Julian Brandt war schon damals unglaublich schnell mit dem Ball am Fuß, beidfüßig und hatte eine Superpräzision beim Abschluss. Seine Schusstechnik rechts wie links war überragend, und diese Fähigkeiten sind im Laufe der Jahre natürlich noch besser geworden. Außerdem konnte man bei ihm die Charaktereigenschaften sehen, die man braucht, um sich in der Bundesliga durchzusetzen.

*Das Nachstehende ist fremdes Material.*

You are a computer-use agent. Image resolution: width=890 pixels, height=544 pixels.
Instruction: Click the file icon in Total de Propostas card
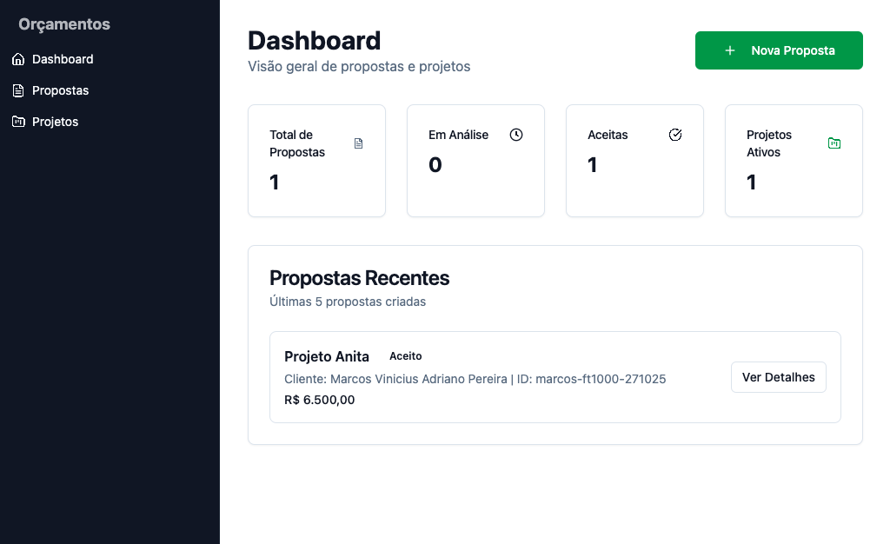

Wenn man so jung und so gut ist, wie er das damals war, will man es am liebsten mit allen elf Gegnern aufnehmen. Wenn er sich dabei verhedderte und den Ball verlor, setzte er nach. Da spielte kein Egoist, sondern ein Teamplayer.

Ich habe ihn im Laufe der Jahre oft in Jugendmannschaften spielen sehen und kann mich an keinen Tag erinnern, an dem ich nicht gedacht habe: Mensch, hat der heute wieder klasse gespielt. Es gab sogar mal einen 5:0-Sieg der Wolfsburger Nachwuchsmannschaft in Hannover, bei dem er uns allein abgeschossen hat. Ich musste mich zusammenreißen, ihm nicht öffentlich zu applaudieren.